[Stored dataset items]
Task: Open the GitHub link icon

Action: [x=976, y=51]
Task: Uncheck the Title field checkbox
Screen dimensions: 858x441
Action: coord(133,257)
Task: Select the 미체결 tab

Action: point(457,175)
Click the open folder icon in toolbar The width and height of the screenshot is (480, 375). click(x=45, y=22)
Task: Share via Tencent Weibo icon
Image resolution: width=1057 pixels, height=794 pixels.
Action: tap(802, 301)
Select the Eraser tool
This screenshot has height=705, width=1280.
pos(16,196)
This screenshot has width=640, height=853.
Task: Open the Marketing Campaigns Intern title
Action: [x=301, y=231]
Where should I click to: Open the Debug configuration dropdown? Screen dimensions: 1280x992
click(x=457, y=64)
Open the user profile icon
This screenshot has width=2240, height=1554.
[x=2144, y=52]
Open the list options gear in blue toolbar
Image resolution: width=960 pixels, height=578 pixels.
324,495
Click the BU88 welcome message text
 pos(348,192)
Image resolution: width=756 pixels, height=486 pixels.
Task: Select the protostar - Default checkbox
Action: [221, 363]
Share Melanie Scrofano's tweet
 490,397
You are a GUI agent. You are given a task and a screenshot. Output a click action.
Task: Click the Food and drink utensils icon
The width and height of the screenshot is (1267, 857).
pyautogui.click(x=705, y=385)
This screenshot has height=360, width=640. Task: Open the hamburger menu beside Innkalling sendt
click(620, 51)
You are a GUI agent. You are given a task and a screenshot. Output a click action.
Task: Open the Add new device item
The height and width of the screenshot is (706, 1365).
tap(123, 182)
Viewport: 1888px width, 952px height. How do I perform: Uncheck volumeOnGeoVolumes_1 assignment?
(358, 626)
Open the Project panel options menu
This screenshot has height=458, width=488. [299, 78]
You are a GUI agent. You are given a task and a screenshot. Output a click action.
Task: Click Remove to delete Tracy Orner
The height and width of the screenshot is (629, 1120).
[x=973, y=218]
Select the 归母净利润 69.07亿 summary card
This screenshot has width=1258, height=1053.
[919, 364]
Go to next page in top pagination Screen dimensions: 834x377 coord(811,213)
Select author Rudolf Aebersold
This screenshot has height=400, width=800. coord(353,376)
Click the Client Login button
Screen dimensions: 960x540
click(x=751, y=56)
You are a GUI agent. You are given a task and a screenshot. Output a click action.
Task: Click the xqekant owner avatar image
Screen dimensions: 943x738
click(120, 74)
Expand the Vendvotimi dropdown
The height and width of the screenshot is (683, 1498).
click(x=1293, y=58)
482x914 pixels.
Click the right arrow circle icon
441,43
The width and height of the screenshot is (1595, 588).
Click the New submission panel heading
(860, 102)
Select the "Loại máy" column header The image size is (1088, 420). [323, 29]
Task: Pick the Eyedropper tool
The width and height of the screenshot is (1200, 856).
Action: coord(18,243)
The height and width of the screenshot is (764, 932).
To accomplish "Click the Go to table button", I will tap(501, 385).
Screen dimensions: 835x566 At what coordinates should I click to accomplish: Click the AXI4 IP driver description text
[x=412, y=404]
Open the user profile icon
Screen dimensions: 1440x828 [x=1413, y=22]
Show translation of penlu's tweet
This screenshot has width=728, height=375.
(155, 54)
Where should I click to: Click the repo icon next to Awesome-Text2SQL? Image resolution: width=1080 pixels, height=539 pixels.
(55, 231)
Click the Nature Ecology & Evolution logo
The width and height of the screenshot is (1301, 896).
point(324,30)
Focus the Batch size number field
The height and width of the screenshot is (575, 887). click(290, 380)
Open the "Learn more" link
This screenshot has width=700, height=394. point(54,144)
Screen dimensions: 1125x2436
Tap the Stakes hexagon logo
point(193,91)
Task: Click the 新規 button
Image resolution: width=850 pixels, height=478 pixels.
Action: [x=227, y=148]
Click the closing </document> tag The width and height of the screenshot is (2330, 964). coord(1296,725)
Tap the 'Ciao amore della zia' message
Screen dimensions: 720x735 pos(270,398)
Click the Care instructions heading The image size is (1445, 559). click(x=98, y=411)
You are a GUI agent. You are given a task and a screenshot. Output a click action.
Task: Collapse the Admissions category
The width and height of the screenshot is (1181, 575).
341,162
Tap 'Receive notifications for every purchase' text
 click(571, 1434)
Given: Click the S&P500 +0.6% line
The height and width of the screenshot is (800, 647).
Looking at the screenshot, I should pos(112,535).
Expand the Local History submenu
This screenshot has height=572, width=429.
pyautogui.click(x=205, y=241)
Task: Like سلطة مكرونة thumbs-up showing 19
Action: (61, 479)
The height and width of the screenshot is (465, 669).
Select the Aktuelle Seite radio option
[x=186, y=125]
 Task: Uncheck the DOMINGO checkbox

• [Work to complete] Whatever appears in the data above must be copied word for word.

• [Final answer]
Task: Open the GitHub link icon

Action: [x=976, y=51]
Task: Uncheck the Title field checkbox
Screen dimensions: 858x441
Action: coord(133,257)
Task: Select the 미체결 tab

Action: point(457,175)
Click the open folder icon in toolbar The width and height of the screenshot is (480, 375). click(x=45, y=22)
Task: Share via Tencent Weibo icon
Image resolution: width=1057 pixels, height=794 pixels.
Action: tap(802, 301)
Select the Eraser tool
This screenshot has height=705, width=1280.
pos(16,196)
This screenshot has width=640, height=853.
Task: Open the Marketing Campaigns Intern title
Action: [x=301, y=231]
Where should I click to: Open the Debug configuration dropdown? Screen dimensions: 1280x992
click(x=457, y=64)
Open the user profile icon
This screenshot has width=2240, height=1554.
[x=2144, y=52]
Open the list options gear in blue toolbar
Image resolution: width=960 pixels, height=578 pixels.
324,495
Click the BU88 welcome message text
 pos(348,192)
Image resolution: width=756 pixels, height=486 pixels.
Task: Select the protostar - Default checkbox
Action: [221, 363]
Share Melanie Scrofano's tweet
 490,397
You are a GUI agent. You are given a task and a screenshot. Output a click action.
Task: Click the Food and drink utensils icon
The width and height of the screenshot is (1267, 857).
pyautogui.click(x=705, y=385)
This screenshot has height=360, width=640. Task: Open the hamburger menu beside Innkalling sendt
click(620, 51)
You are a GUI agent. You are given a task and a screenshot. Output a click action.
Task: Open the Add new device item
The height and width of the screenshot is (706, 1365).
tap(123, 182)
Viewport: 1888px width, 952px height. How do I perform: Uncheck volumeOnGeoVolumes_1 assignment?
(358, 626)
Open the Project panel options menu
This screenshot has height=458, width=488. [299, 78]
You are a GUI agent. You are given a task and a screenshot. Output a click action.
Task: Click Remove to delete Tracy Orner
The height and width of the screenshot is (629, 1120).
[x=973, y=218]
Select the 归母净利润 69.07亿 summary card
This screenshot has width=1258, height=1053.
[919, 364]
Go to next page in top pagination Screen dimensions: 834x377 coord(811,213)
Select author Rudolf Aebersold
This screenshot has height=400, width=800. coord(353,376)
Click the Client Login button
Screen dimensions: 960x540
click(x=751, y=56)
You are a GUI agent. You are given a task and a screenshot. Output a click action.
Task: Click the xqekant owner avatar image
Screen dimensions: 943x738
click(120, 74)
Expand the Vendvotimi dropdown
The height and width of the screenshot is (683, 1498).
click(x=1293, y=58)
482x914 pixels.
Click the right arrow circle icon
441,43
The width and height of the screenshot is (1595, 588).
Click the New submission panel heading
(860, 102)
Select the "Loại máy" column header The image size is (1088, 420). [323, 29]
Task: Pick the Eyedropper tool
The width and height of the screenshot is (1200, 856).
Action: coord(18,243)
The height and width of the screenshot is (764, 932).
To accomplish "Click the Go to table button", I will tap(501, 385).
Screen dimensions: 835x566 At what coordinates should I click to accomplish: Click the AXI4 IP driver description text
[x=412, y=404]
Open the user profile icon
Screen dimensions: 1440x828 [x=1413, y=22]
Show translation of penlu's tweet
This screenshot has width=728, height=375.
(155, 54)
Where should I click to: Click the repo icon next to Awesome-Text2SQL? Image resolution: width=1080 pixels, height=539 pixels.
(55, 231)
Click the Nature Ecology & Evolution logo
The width and height of the screenshot is (1301, 896).
point(324,30)
Focus the Batch size number field
The height and width of the screenshot is (575, 887). click(290, 380)
Open the "Learn more" link
This screenshot has width=700, height=394. point(54,144)
Screen dimensions: 1125x2436
Tap the Stakes hexagon logo
point(193,91)
Task: Click the 新規 button
Image resolution: width=850 pixels, height=478 pixels.
Action: [x=227, y=148]
Click the closing </document> tag The width and height of the screenshot is (2330, 964). coord(1296,725)
Tap the 'Ciao amore della zia' message
Screen dimensions: 720x735 pos(270,398)
Click the Care instructions heading The image size is (1445, 559). click(x=98, y=411)
You are a GUI agent. You are given a task and a screenshot. Output a click action.
Task: Collapse the Admissions category
The width and height of the screenshot is (1181, 575).
341,162
Tap 'Receive notifications for every purchase' text
 click(571, 1434)
Given: Click the S&P500 +0.6% line
The height and width of the screenshot is (800, 647).
Looking at the screenshot, I should pos(112,535).
Expand the Local History submenu
This screenshot has height=572, width=429.
pyautogui.click(x=205, y=241)
Task: Like سلطة مكرونة thumbs-up showing 19
Action: (61, 479)
The height and width of the screenshot is (465, 669).
Select the Aktuelle Seite radio option
[x=186, y=125]
 Task: Uncheck the DOMINGO checkbox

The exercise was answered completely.